# start of Passage provided

- Court: Employment Appeal Tribunal
- Citation: [1984] IRLR 135, [1984] ICR 352

Court membership
- Judge sitting: Nolan J

Keywords
- Information and consultation

= E Green & Sons (Castings) Ltd v ASTMS =

E Green & Sons (Castings) Ltd v ASTMS [1984] IRLR 135 (EAT) is a UK labour law case, concerning the information and consultation in the European Union.

==Facts==
Three subsidiary companies of the ‘Green Economisers Group plc’ operated from the same premises. EG&S (Castings) Ltd sacked 97 employees. Green & Son sacked 36 employees. EG&S (Site Services) Ltd sacked 24 employees. All this happened without consultation. They all shared accounting services, and the personnel director of the holding company was responsible for all the subsidiaries. The managing director was responsible for the decision to make redundancies in each. The workers claimed that more than 100 people were dismissed by the same employer at one establishment, to get longer consultation.
Tribunal held that the employees were dismissed from the same ‘establishment’ within the meaning of EPA 1975 s 99. The companies applied for review on the ground that all employees signed separate contracts with the companies, which were different ‘employers’, under the Act.

==Judgment==
Nolan J held that the corporate veil cannot be lifted. This was three separate employers. One establishment does not mean one premises and business. Employment is between the subsidiary and the employee, because the relationship is determined by the contract of employment. No further inquiry is necessary.

# end of Passage provided

# Task list
1. Write out the case summary from "Tribunal held that" to "under the Act.", substituting "staff" for "employees".
2. Add the next part of the summary of the E Green & Sons employment case, picking up after its last sentence.

# start of Provided material

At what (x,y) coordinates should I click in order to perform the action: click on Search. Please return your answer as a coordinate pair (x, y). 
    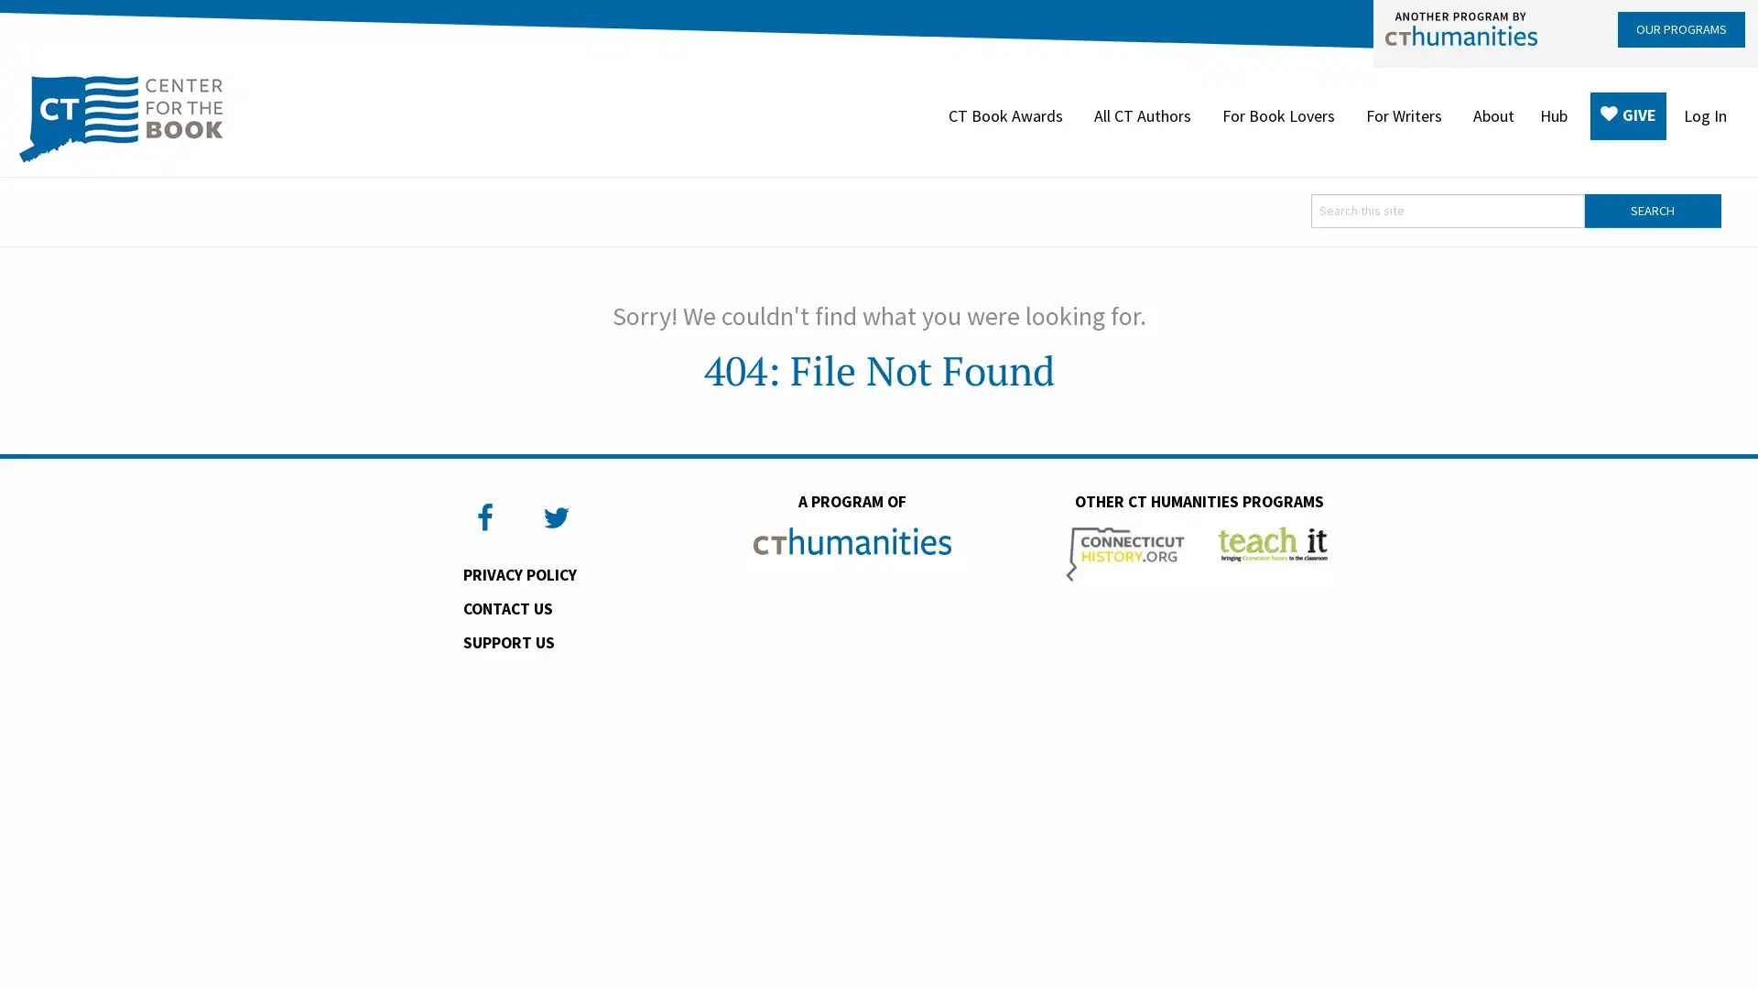
    Looking at the image, I should click on (1652, 209).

# end of Provided material

# Answers given
1.
Tribunal held that the staff were dismissed from the same ‘establishment’ within the meaning of EPA 1975 s 99. The companies applied for review on the ground that all staff signed separate contracts with the companies, which were different ‘employers’, under the Act.

2.
We regard it as plain that each of the appellant companies was a separate “employer” for the purposes of section 99(3). The definition section, section 126(1), refers one back, for the meaning of “employer,” to section 30(1) of the Trade Union and Labour Relations Act 1974. So far as relevant that section, as amended by paragraph 7 of Schedule 16 to the Act of 1975, defines an “employee” as an individual who has entered into a contract of employment and an “employer” as the person by whom the employee is employed. We, like the industrial tribunal, regard the contract of employment as providing the correct means of identifying both the employee and the employer for the purposes of section 99. If we had any doubt about the matter, which we have not, it would be removed by the consideration that the definition of “associated employer” in section 30(5) of the Trade Union and Labour Relations Act 1974 is also imported into the Act of 1975 by section 126(1). The effect of the definition, shortly stated, is that companies forming part of the same group may be treated as if they were a single employer. If the legislature had intended to achieve that effect in section 99, then no doubt it would have included a reference to “associated employers” in the section: but it has not.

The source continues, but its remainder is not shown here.